__Stored records__:

[Start of Attachment]

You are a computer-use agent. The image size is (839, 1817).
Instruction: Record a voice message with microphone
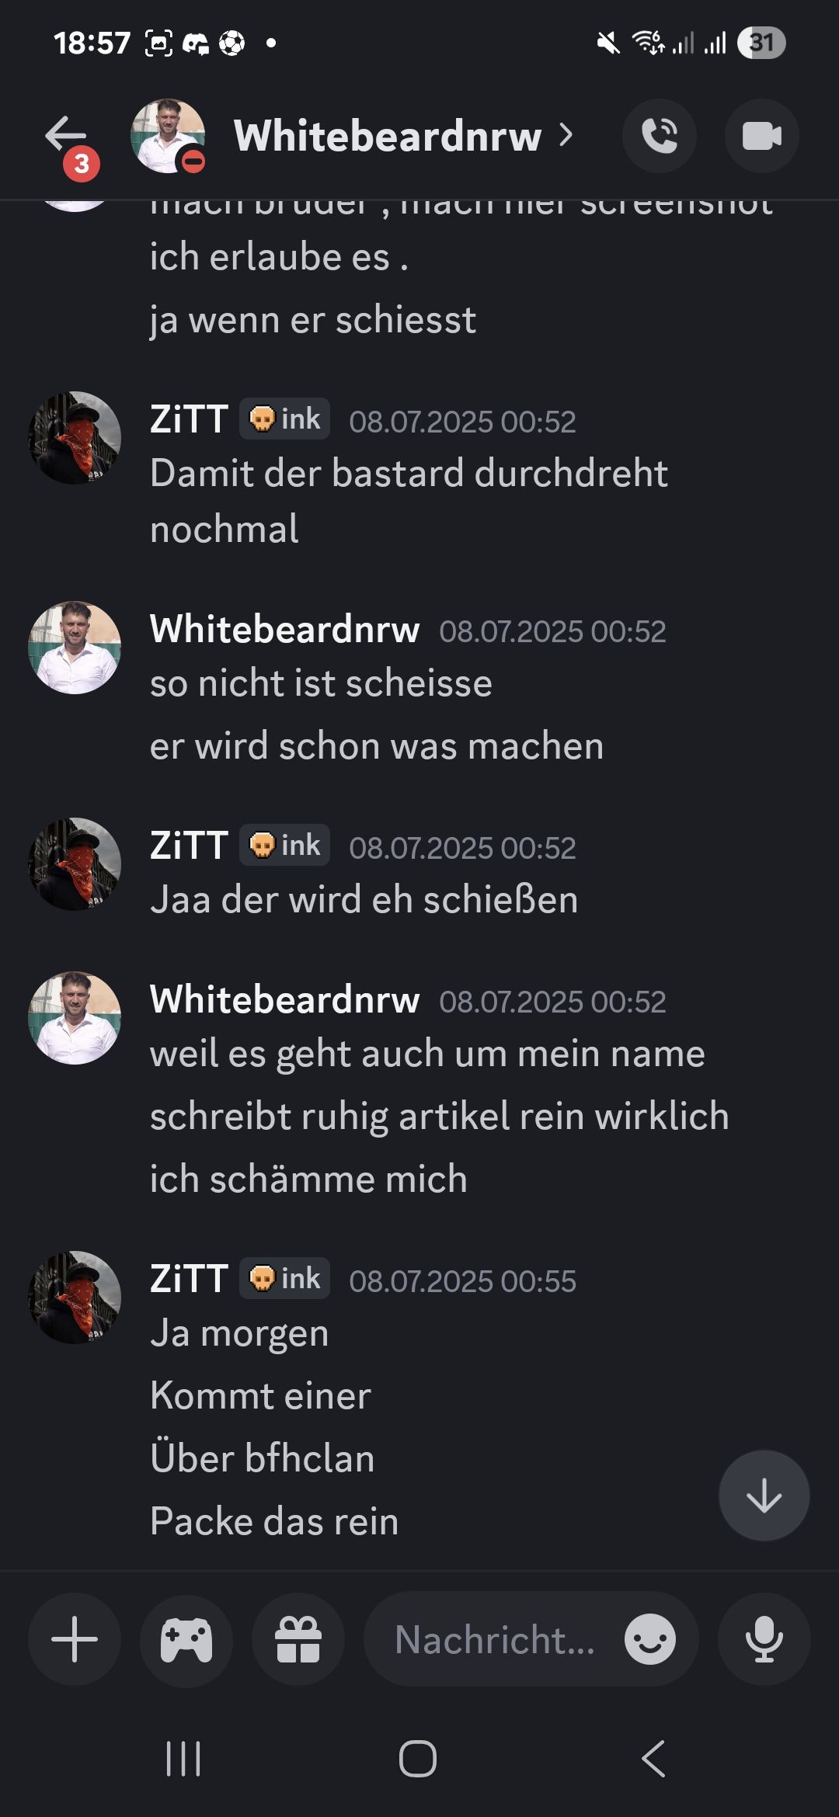point(764,1639)
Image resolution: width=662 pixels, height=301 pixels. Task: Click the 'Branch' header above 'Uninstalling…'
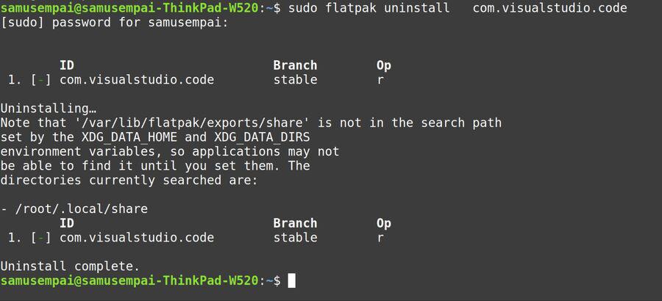pyautogui.click(x=295, y=65)
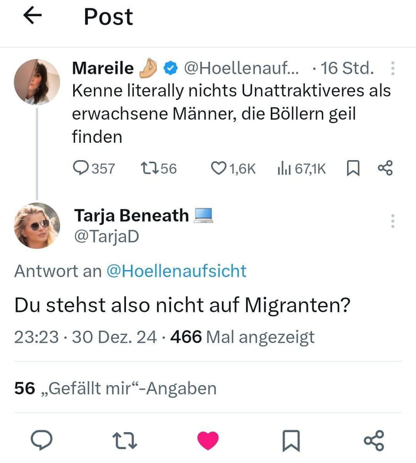416x463 pixels.
Task: View analytics of Mareile's post (67,1K)
Action: (283, 169)
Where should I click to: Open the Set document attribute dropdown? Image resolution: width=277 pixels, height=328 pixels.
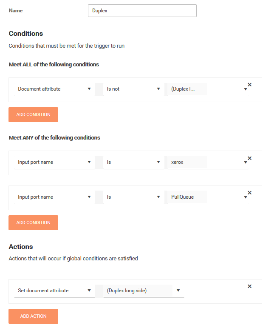[54, 291]
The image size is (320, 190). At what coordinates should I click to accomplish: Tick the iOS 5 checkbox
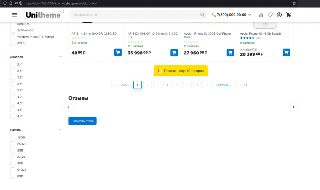pos(13,43)
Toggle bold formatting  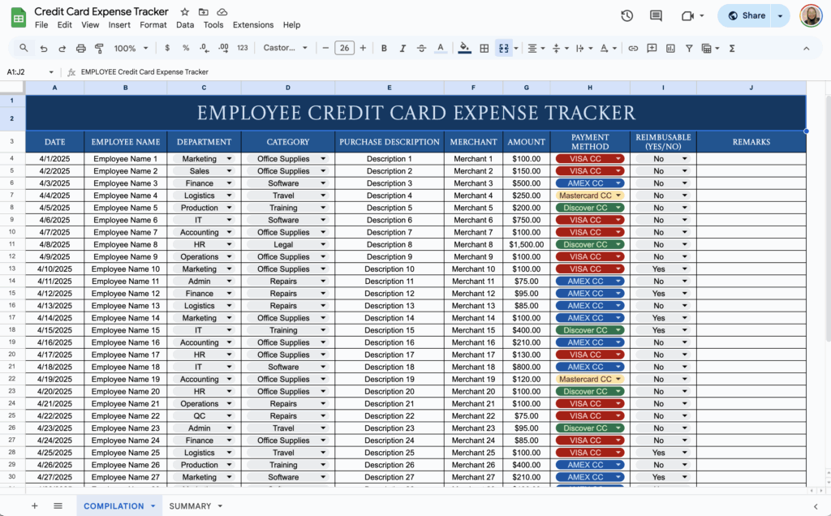pos(384,48)
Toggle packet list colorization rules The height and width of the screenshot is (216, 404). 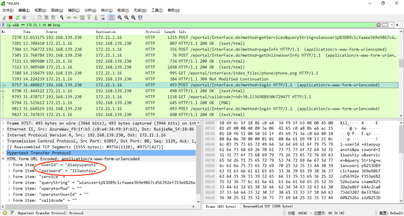coord(111,18)
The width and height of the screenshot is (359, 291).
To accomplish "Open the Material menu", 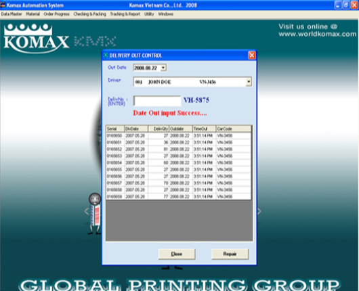I will [x=33, y=14].
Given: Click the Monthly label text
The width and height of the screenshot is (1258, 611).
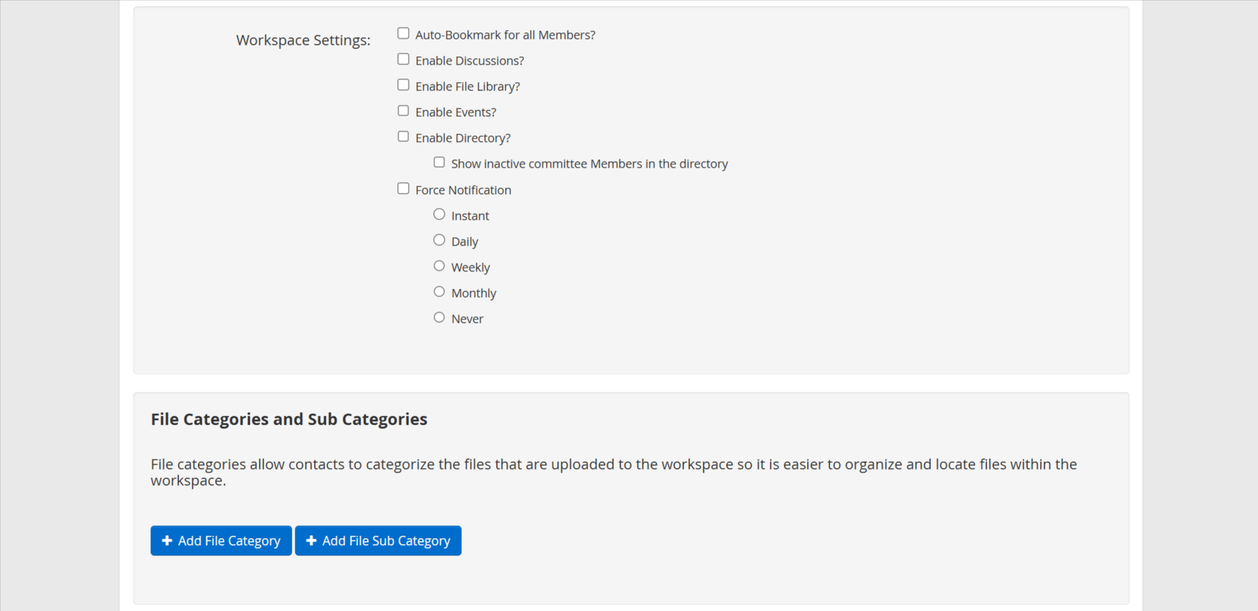Looking at the screenshot, I should [x=474, y=293].
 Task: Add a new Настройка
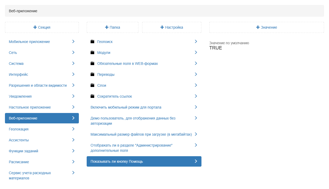(172, 27)
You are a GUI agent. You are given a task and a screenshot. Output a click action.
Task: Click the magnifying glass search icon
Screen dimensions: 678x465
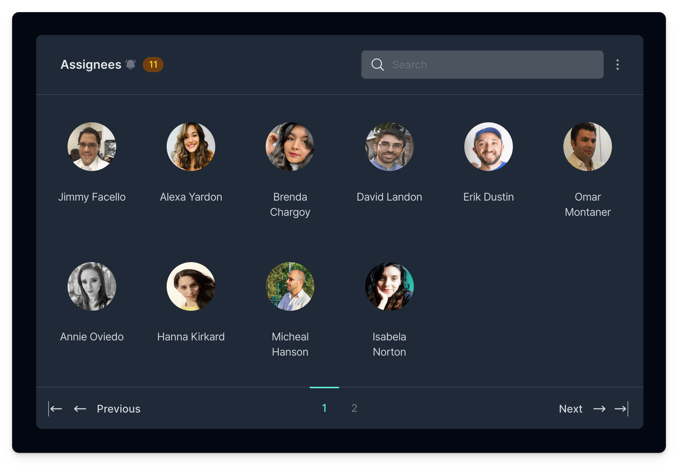point(377,65)
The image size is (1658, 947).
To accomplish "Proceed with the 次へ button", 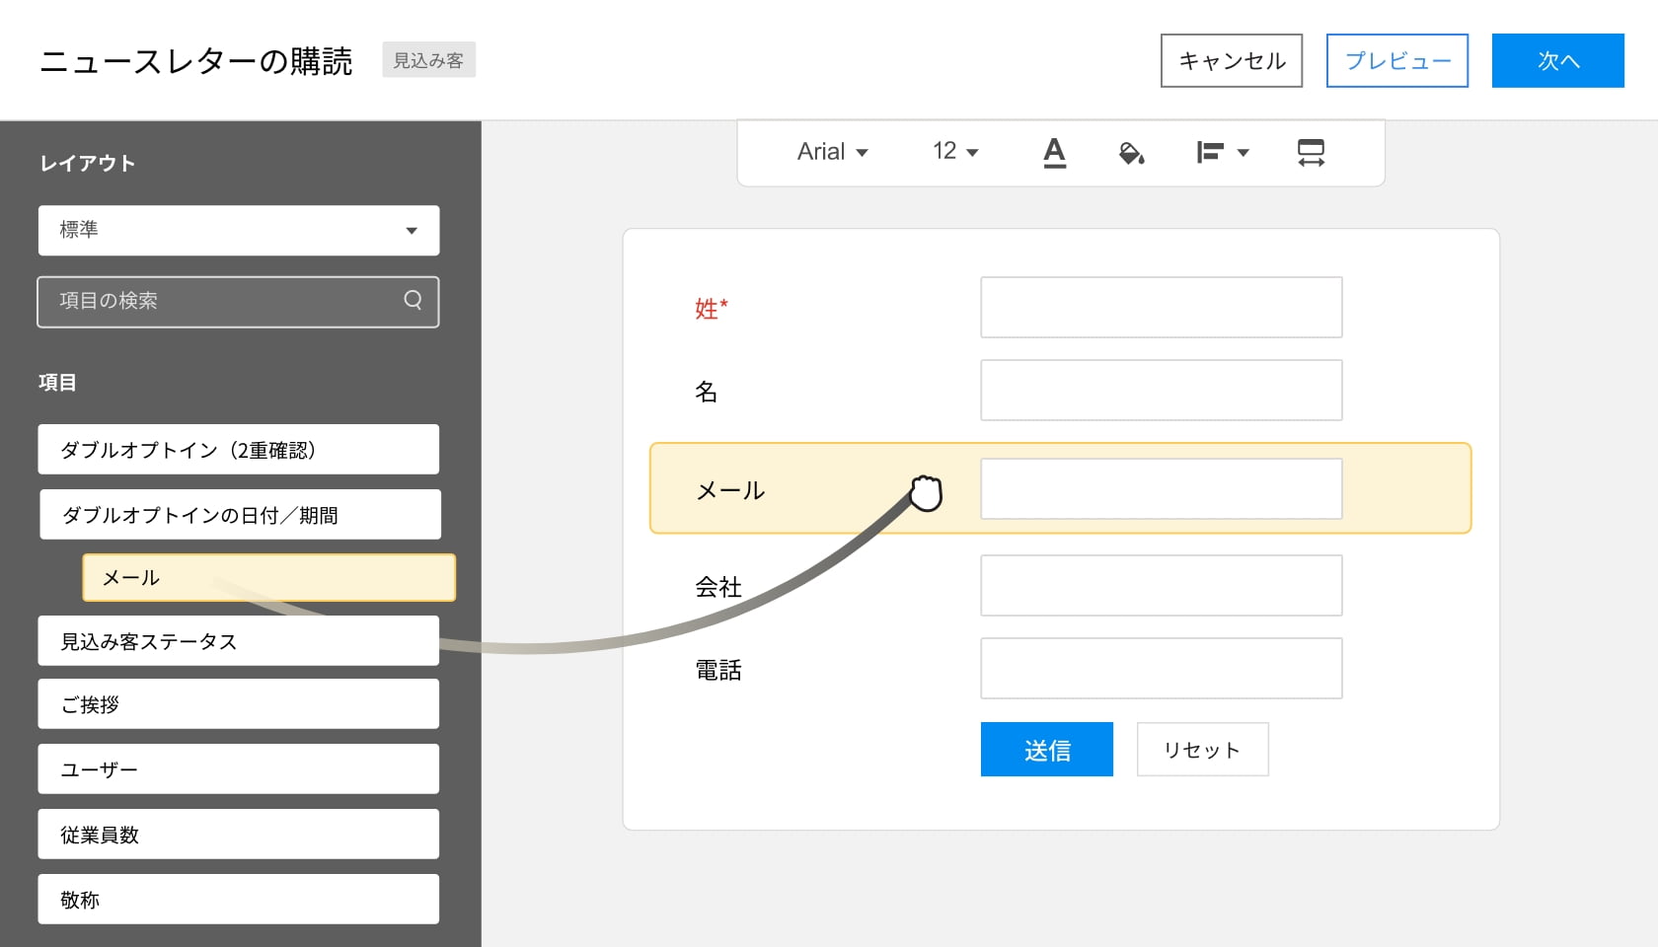I will coord(1557,60).
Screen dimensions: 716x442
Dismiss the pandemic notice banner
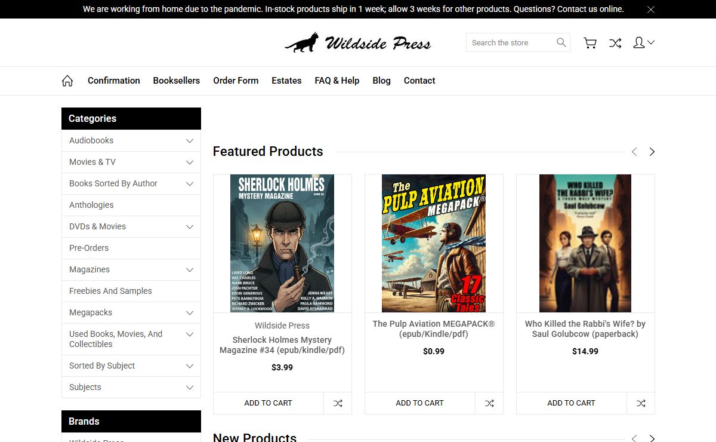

[End of Attachment]

__Description of the task__: An exact copy is needed of every line from the line containing "Screen dimensions: 716x442" to the last line of the records; pictures stay out of it.

__Task answer__:
Screen dimensions: 716x442
Dismiss the pandemic notice banner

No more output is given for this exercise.